• **Directions for this task**
Everything from the line containing "Task: Click the" through the end of the entries should be transcribed exactly. Leave out all other lines.

• **Extracted data**
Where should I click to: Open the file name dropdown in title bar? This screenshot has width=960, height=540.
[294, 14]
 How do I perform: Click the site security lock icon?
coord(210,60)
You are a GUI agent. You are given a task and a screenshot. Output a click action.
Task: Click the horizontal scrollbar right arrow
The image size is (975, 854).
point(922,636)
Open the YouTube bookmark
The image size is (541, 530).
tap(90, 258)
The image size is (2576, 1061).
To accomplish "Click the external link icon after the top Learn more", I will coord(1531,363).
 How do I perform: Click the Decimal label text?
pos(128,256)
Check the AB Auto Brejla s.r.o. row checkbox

• **Answer box**
Task: Click the horizontal scrollbar right arrow
The image size is (975, 854).
point(922,636)
Open the YouTube bookmark
The image size is (541, 530).
tap(90, 258)
The image size is (2576, 1061).
To accomplish "Click the external link icon after the top Learn more", I will coord(1531,363).
 How do I perform: Click the Decimal label text?
pos(128,256)
Check the AB Auto Brejla s.r.o. row checkbox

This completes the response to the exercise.